## Materials provided
+++
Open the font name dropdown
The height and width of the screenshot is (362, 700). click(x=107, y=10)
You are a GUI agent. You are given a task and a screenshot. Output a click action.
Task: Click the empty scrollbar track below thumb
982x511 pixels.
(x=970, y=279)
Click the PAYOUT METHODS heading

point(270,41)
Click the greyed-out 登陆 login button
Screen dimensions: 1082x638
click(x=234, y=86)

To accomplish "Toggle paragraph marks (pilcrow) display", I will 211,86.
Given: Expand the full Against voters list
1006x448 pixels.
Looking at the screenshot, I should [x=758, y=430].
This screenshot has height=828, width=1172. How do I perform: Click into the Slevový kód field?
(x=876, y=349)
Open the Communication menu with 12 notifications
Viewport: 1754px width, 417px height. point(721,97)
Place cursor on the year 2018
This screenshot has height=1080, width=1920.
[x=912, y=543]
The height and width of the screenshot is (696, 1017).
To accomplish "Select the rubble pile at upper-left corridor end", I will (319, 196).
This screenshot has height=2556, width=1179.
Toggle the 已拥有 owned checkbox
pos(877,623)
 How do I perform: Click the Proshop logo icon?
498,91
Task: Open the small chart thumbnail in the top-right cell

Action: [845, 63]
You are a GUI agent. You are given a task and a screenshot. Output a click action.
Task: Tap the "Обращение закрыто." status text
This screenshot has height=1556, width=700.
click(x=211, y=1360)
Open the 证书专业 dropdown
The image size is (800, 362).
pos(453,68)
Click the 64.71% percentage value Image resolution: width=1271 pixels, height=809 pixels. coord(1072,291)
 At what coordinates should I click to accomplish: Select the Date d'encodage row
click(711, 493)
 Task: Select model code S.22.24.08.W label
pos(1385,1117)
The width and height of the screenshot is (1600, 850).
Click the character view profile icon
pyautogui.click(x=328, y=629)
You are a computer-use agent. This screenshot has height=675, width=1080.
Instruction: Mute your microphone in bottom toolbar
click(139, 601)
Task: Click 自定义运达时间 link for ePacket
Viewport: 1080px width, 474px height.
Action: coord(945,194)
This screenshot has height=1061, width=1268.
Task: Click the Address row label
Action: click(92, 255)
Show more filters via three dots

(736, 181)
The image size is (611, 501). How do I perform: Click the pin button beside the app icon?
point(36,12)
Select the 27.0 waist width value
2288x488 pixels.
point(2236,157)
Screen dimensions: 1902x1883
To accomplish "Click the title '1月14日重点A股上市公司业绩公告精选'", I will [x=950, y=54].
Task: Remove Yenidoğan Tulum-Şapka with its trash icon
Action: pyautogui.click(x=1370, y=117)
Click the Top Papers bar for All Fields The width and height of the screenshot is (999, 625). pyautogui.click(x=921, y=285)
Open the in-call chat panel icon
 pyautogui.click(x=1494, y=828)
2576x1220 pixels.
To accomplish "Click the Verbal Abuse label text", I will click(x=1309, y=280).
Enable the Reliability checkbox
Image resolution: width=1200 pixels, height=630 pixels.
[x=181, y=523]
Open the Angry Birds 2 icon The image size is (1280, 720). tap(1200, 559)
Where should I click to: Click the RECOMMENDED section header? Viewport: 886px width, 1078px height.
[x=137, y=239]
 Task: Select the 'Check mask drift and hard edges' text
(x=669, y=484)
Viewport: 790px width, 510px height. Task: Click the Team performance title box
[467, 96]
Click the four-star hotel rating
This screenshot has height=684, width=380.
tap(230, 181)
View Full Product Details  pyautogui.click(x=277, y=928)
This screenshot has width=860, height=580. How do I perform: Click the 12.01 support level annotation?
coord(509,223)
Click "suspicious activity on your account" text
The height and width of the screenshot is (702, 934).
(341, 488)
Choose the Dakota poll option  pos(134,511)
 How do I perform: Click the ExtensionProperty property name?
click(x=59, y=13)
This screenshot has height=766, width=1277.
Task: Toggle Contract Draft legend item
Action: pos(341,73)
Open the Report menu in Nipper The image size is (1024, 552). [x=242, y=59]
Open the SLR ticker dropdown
+++
## Work to complete
Please retype the top of the data exactly, down to and including the line that holds "The width and height of the screenshot is (1600, 850).", and nothing further.

## Task solution
Open the font name dropdown
The height and width of the screenshot is (362, 700). click(x=107, y=10)
You are a GUI agent. You are given a task and a screenshot. Output a click action.
Task: Click the empty scrollbar track below thumb
982x511 pixels.
(x=970, y=279)
Click the PAYOUT METHODS heading

point(270,41)
Click the greyed-out 登陆 login button
Screen dimensions: 1082x638
click(x=234, y=86)

To accomplish "Toggle paragraph marks (pilcrow) display", I will 211,86.
Given: Expand the full Against voters list
1006x448 pixels.
Looking at the screenshot, I should [x=758, y=430].
This screenshot has height=828, width=1172. How do I perform: Click into the Slevový kód field?
(x=876, y=349)
Open the Communication menu with 12 notifications
Viewport: 1754px width, 417px height. point(721,97)
Place cursor on the year 2018
This screenshot has height=1080, width=1920.
[x=912, y=543]
The height and width of the screenshot is (696, 1017).
To accomplish "Select the rubble pile at upper-left corridor end", I will (319, 196).
This screenshot has height=2556, width=1179.
Toggle the 已拥有 owned checkbox
pos(877,623)
 How do I perform: Click the Proshop logo icon?
498,91
Task: Open the small chart thumbnail in the top-right cell

Action: [845, 63]
You are a GUI agent. You are given a task and a screenshot. Output a click action.
Task: Tap the "Обращение закрыто." status text
This screenshot has height=1556, width=700.
click(x=211, y=1360)
Open the 证书专业 dropdown
The image size is (800, 362).
pos(453,68)
Click the 64.71% percentage value Image resolution: width=1271 pixels, height=809 pixels. coord(1072,291)
 At what coordinates should I click to accomplish: Select the Date d'encodage row
click(711, 493)
 Task: Select model code S.22.24.08.W label
pos(1385,1117)
The width and height of the screenshot is (1600, 850).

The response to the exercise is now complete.